WHAT THE TASK REQUIRES: Copy out the items below, renaming every "screenshot" to "screen capture" and leaving all other wording as it is. Omit the pictures from your copy.

[Extracted records]
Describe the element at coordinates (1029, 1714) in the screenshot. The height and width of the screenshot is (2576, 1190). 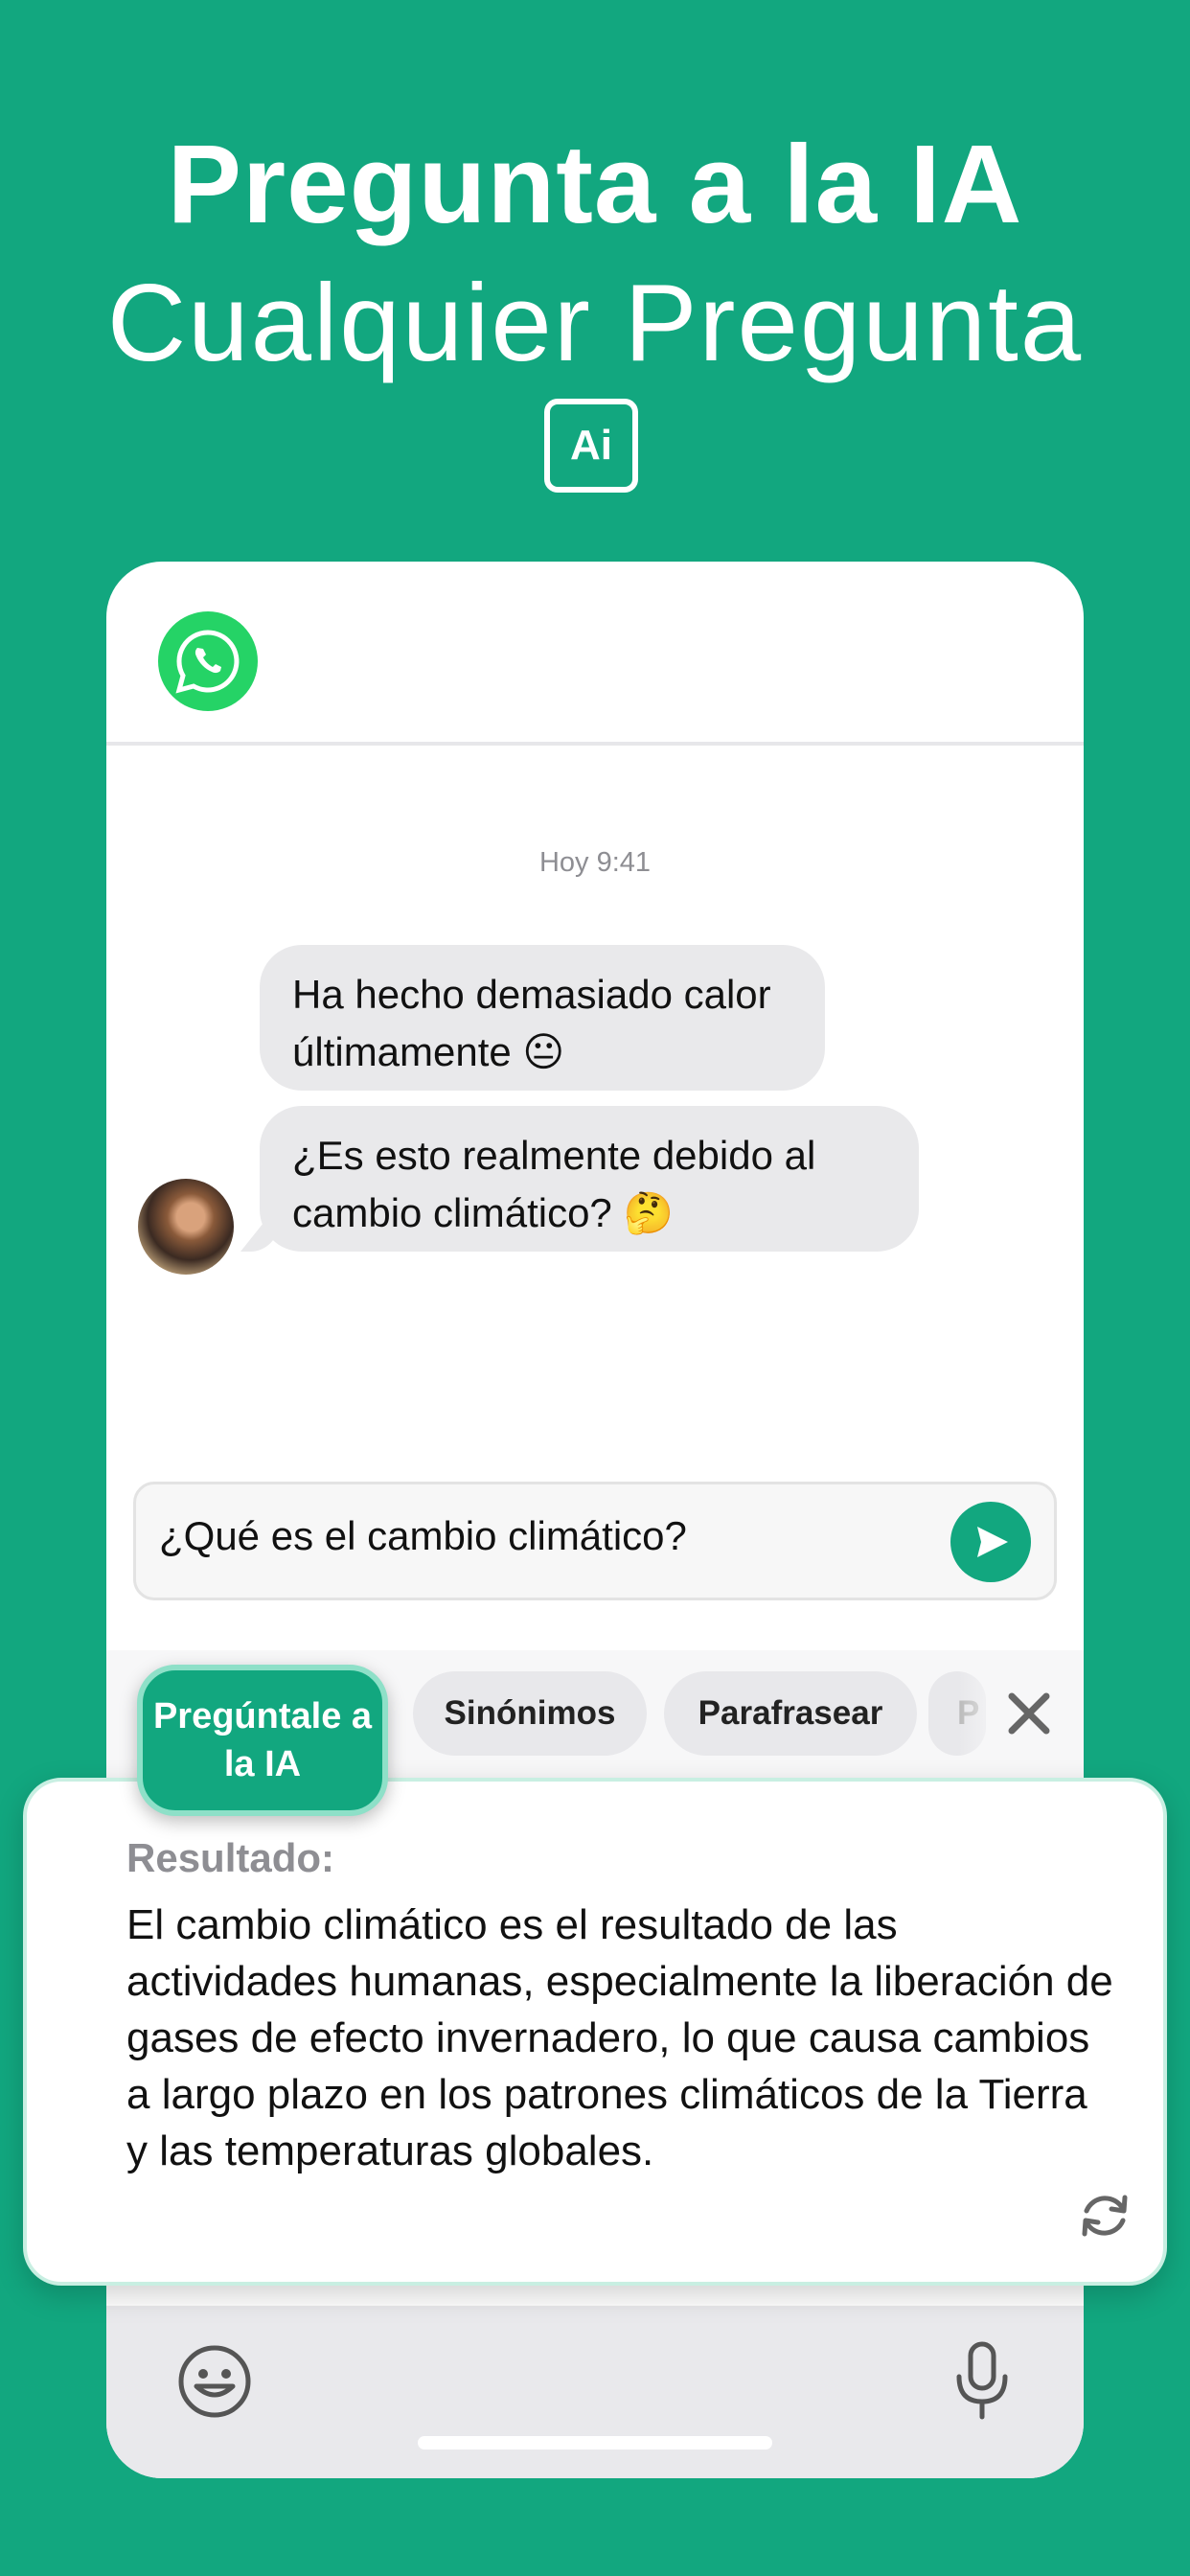
I see `close-icon` at that location.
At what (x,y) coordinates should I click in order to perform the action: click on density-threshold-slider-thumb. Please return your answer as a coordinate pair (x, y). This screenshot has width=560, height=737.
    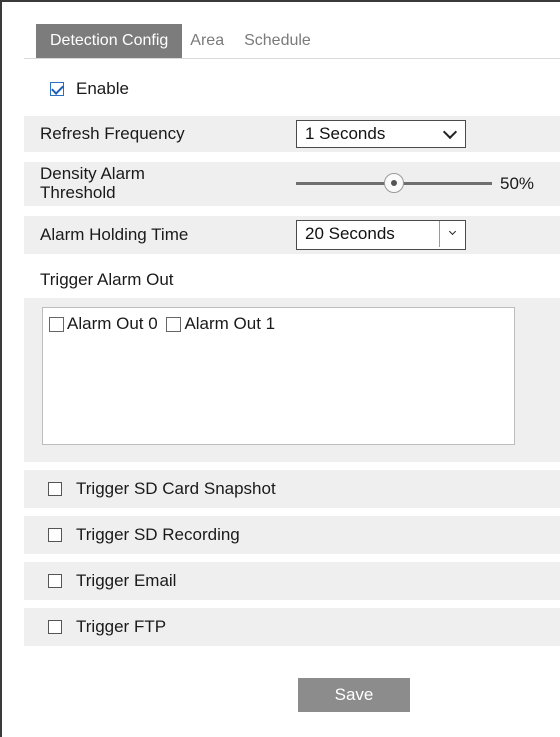
    Looking at the image, I should click on (394, 183).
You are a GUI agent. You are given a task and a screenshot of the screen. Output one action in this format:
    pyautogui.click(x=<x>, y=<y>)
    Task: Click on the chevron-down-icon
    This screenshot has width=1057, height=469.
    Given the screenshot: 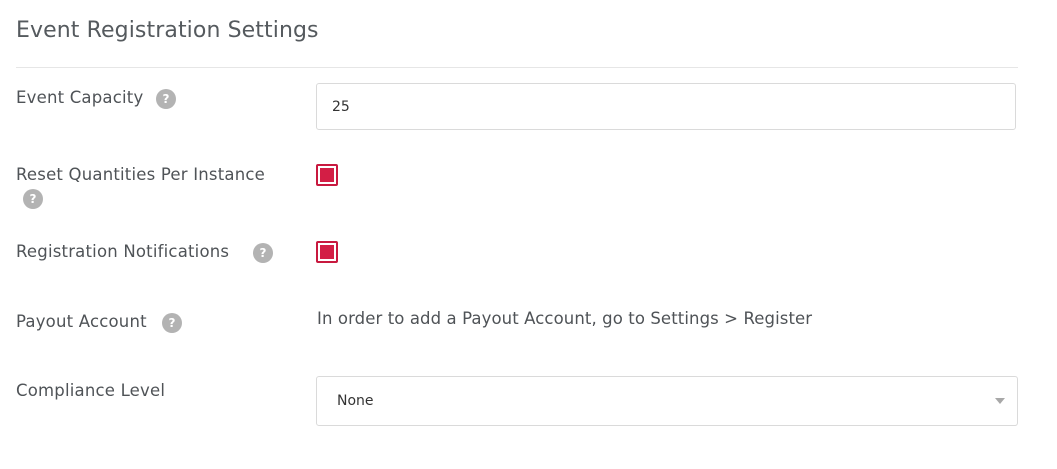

SOLVED EXERCISE:
Describe the element at coordinates (1029, 1714) in the screen capture. The height and width of the screen capture is (2576, 1190). 
I see `close-icon` at that location.
At what (x,y) coordinates should I click in order to perform the action: click on density-threshold-slider-thumb. Please return your answer as a coordinate pair (x, y). This screen capture has width=560, height=737.
    Looking at the image, I should click on (394, 183).
You are a GUI agent. You are given a task and a screen capture of the screen. Output one action in this format:
    pyautogui.click(x=<x>, y=<y>)
    Task: Click on the chevron-down-icon
    This screen capture has width=1057, height=469.
    Given the screen capture: 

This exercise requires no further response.